Again, I can only assume that the fair Gwendolyn was pulling my other proverbial leg, because her parable in no way shed light on her father’s strange answer. The parable of the rat can only mean one thing, and I am sure my more attentive listeners have already reached the appropriate conclusion. Science is the natural enemy of religion, and scientists are, with few exceptions, cold-blooded murderers.
Now I had two cryptic answers to ponder, and resolved to have it out with these outlandish Patels the next day. It is one thing to operate a “Best Western,” it is another to open an unlicensed mystical franchise and start proffering all manner of Easternisms that only serve to obfuscate the rather plain questions I like to use to kick-start my sermons! And this was Saturday, and so the deadline for my sermon was fast approaching. So I went up the street to the “Best Western” and found that not only was J. A. absent from his office, but Gwendolyn with her soft voice was not at her post in the lobby! Leaning on the counter, I thought to learn something about the “heart” from the economy-sized holy book on the counter. I opened it to the page I had seen almond-eyed Gwendolyn reading the previous afternoon, and what I found shocked and surprised me!
There, in the Heart Sutra were underlined the words: “All truths are emptiness. . . There is no purity and no end to purity.” In the margin, she had scribbled my own name, followed by an explanation point! At first, I was flattered and excited that her delicately articulated hand had penned my name. And then I started to wonder what she meant by associating me with this particular line in the scripture. In particular, was she saying I was both pure and impure? And what could she mean by that?

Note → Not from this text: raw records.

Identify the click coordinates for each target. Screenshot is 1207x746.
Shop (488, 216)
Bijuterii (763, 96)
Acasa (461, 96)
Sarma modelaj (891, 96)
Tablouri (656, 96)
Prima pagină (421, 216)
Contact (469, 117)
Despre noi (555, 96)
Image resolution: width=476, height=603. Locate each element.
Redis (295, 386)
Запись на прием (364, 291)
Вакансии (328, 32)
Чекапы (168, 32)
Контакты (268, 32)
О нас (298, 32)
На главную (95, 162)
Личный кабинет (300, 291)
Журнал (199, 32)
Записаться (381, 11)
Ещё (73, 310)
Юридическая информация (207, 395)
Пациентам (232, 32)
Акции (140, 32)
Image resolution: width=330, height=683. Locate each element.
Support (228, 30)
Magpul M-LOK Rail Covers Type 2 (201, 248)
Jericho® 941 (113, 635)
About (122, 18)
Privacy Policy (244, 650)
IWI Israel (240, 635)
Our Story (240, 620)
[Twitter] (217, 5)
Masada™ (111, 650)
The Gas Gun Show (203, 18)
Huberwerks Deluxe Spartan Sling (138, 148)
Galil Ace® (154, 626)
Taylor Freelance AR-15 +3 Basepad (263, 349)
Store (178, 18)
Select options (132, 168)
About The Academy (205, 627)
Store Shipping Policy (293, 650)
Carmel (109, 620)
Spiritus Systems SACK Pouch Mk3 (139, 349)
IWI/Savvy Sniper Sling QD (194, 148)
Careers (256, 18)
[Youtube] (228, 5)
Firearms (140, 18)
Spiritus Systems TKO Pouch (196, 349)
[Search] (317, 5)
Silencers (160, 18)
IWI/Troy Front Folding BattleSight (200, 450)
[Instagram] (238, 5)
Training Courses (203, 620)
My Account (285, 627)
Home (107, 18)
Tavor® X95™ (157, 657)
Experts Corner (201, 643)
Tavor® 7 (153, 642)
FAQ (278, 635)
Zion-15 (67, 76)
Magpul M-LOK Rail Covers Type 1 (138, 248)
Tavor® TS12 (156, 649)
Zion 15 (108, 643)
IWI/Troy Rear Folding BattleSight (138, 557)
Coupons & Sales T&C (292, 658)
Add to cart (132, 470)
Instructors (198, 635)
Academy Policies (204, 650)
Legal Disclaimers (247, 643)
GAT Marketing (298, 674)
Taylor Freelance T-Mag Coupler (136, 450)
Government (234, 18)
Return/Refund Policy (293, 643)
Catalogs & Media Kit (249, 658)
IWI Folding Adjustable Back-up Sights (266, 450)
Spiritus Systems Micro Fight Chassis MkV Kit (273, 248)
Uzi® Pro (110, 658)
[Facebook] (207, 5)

And then it struck me that I had an answer to not only my question about the difference between Sunday and the other days, but also an insight into the difference between East and West. For as I stand here on Sunday, I stand knowing that there is purity, and there is impurity, something the Heathen among us seem to question. Purity is not just a bumper sticker, and the War on Impurity is something we in our Church wage every day. Not for a moment could we consider the truth that we should not kill as being an “empty” truth (though, in fairness, it may be momentarily vacated by the need to pursue Evil-doers)!
Though the so-called “Best Western” remains open for business on Sunday, the rest of us take this as a day of rest in order to bask in the certainty of the purity of the Lord. And I know this purity is no dream, just as I know that at this moment I am standing right in front of you.